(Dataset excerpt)
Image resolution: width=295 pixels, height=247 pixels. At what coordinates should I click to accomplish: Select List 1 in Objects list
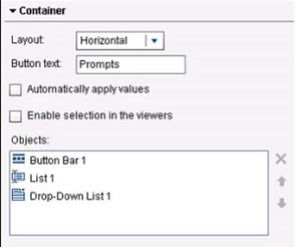click(42, 178)
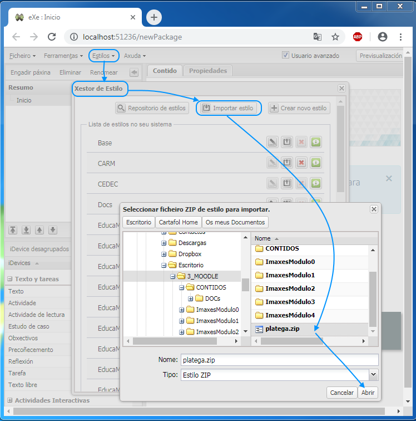Screen dimensions: 416x421
Task: Select platega.zip in the file list
Action: click(x=283, y=329)
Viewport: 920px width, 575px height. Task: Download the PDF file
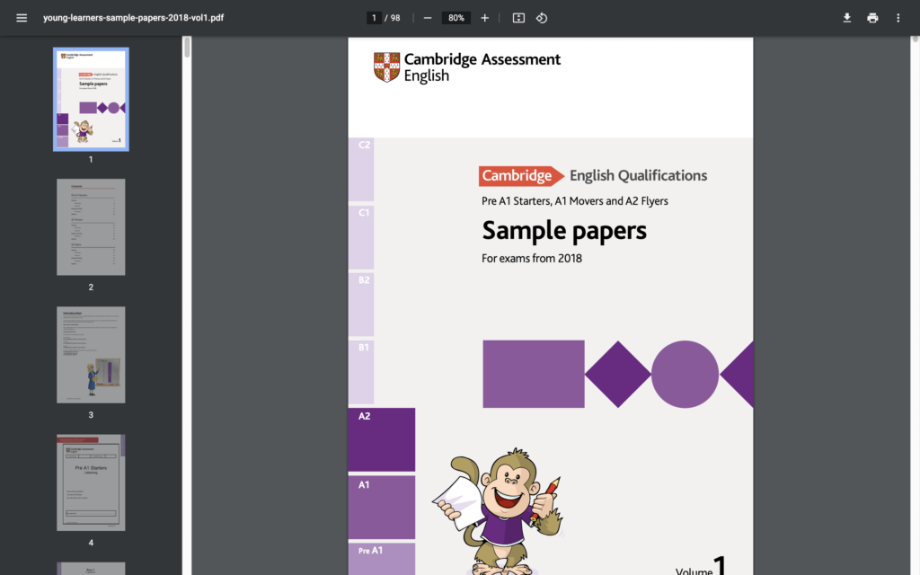[x=846, y=18]
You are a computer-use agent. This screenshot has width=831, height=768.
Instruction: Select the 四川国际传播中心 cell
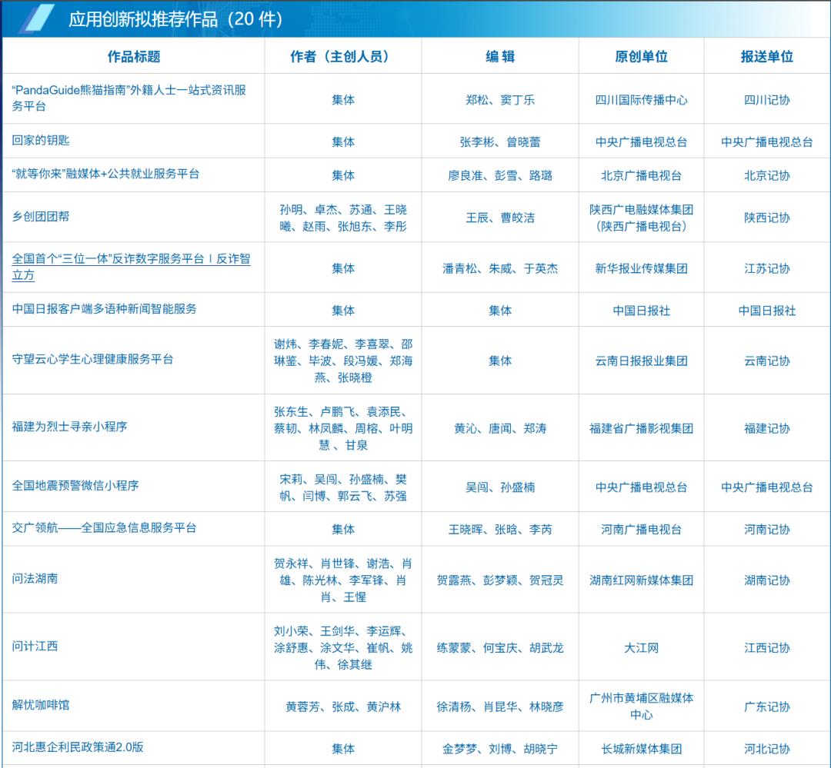(x=641, y=100)
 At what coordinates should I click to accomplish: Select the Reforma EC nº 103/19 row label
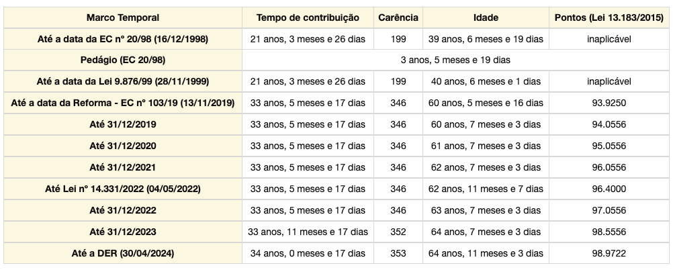pyautogui.click(x=123, y=103)
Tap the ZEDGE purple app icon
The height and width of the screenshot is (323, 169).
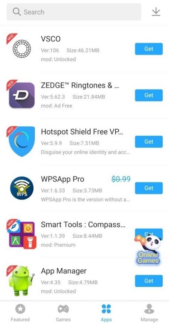point(22,95)
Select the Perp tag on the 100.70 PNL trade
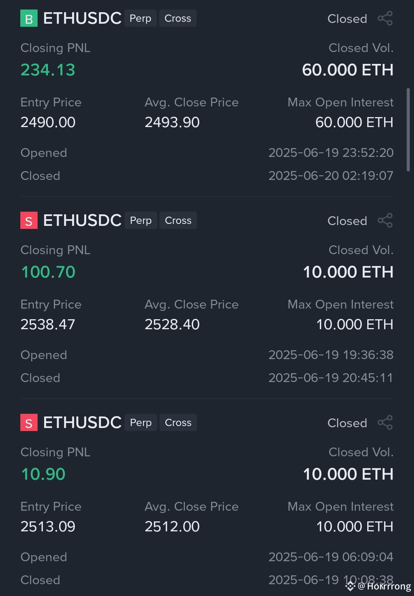 coord(141,220)
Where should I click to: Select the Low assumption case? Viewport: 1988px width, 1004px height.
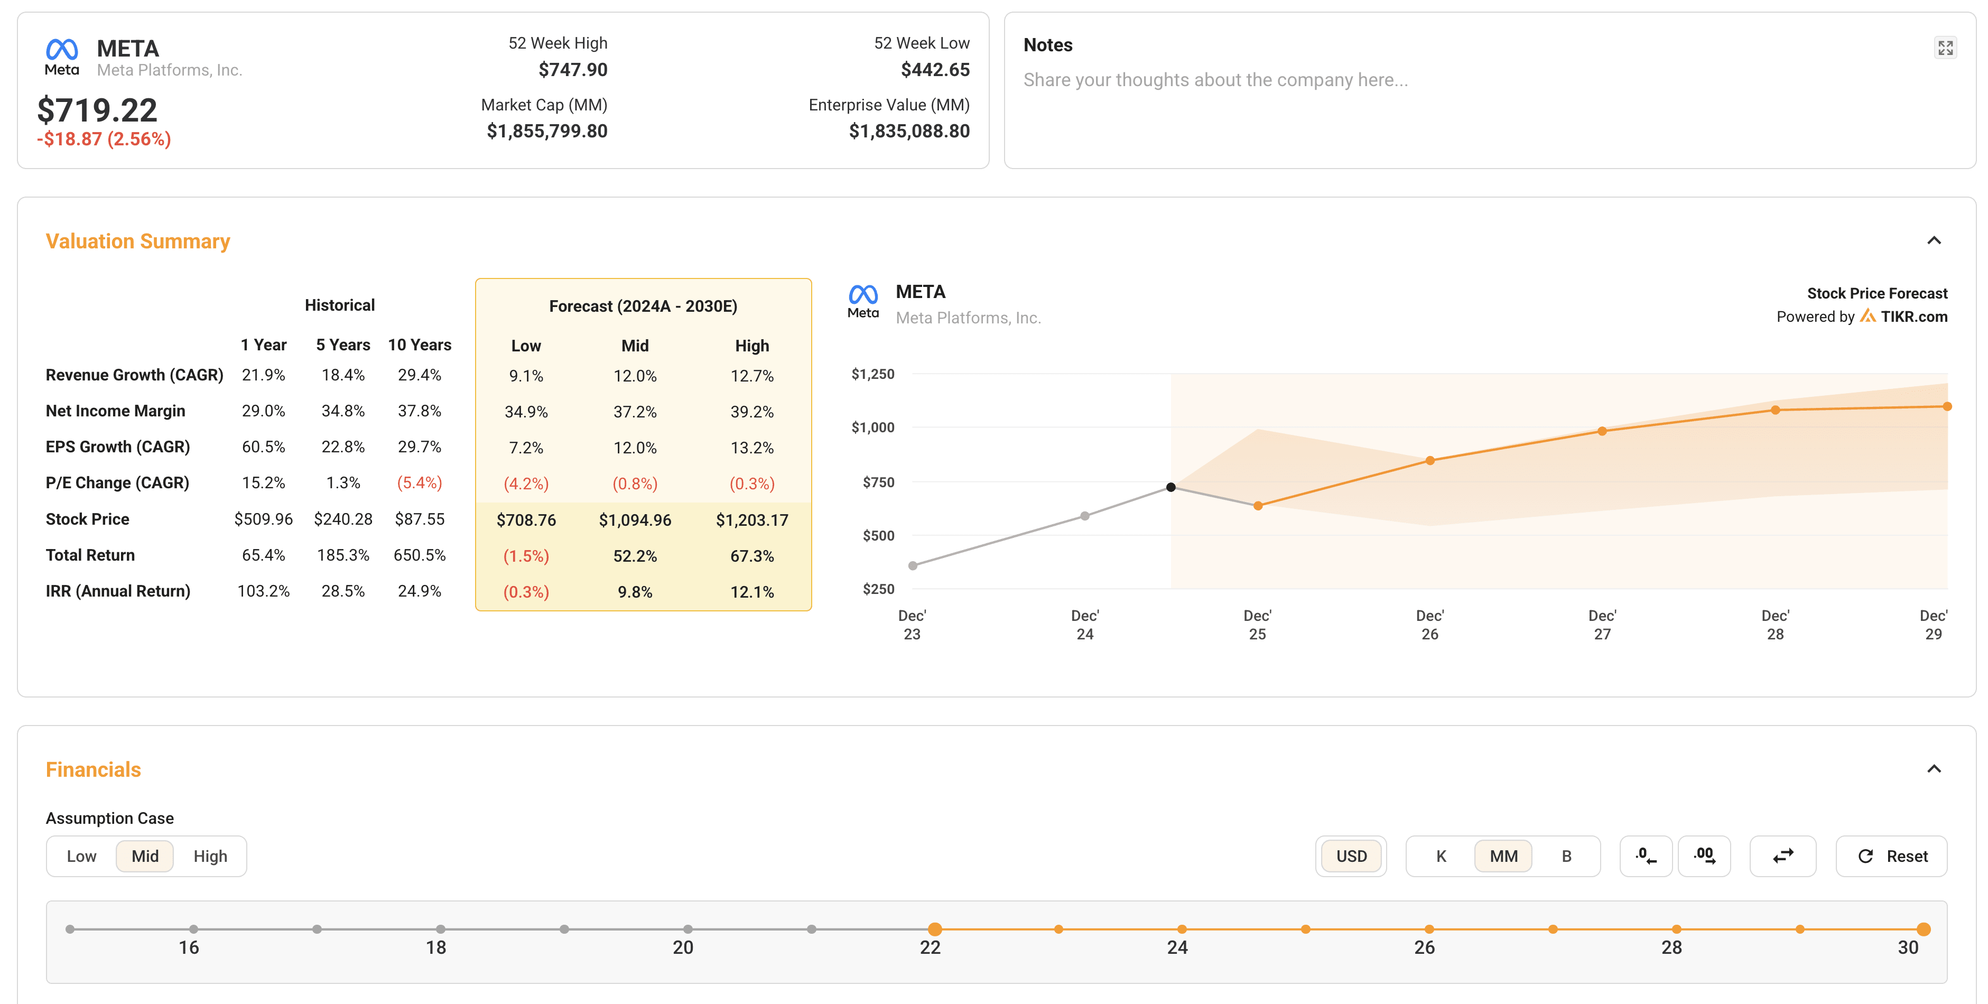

## EXERCISE DETAILS
Reproduce every line of the data above verbatim, leaving the pictures out of your answer.

## EXERCISE ANSWER
Image resolution: width=295 pixels, height=247 pixels. At what coordinates should I click to accomplish: Select List 1 in Objects list
click(42, 178)
Screen dimensions: 416x421
Task: Select platega.zip in the file list
Action: click(x=283, y=329)
Viewport: 920px width, 575px height. Task: Download the PDF file
[x=846, y=18]
You are a computer-use agent. This screenshot has width=831, height=768.
Instruction: Select the 四川国际传播中心 cell
(x=641, y=100)
 At what coordinates should I click to accomplish: Select the Reforma EC nº 103/19 row label
pyautogui.click(x=123, y=103)
Tap the ZEDGE purple app icon
The height and width of the screenshot is (323, 169).
point(22,95)
Select the Perp tag on the 100.70 PNL trade
 coord(141,220)
Where should I click to: Select the Low assumption case? Viewport: 1988px width, 1004px height.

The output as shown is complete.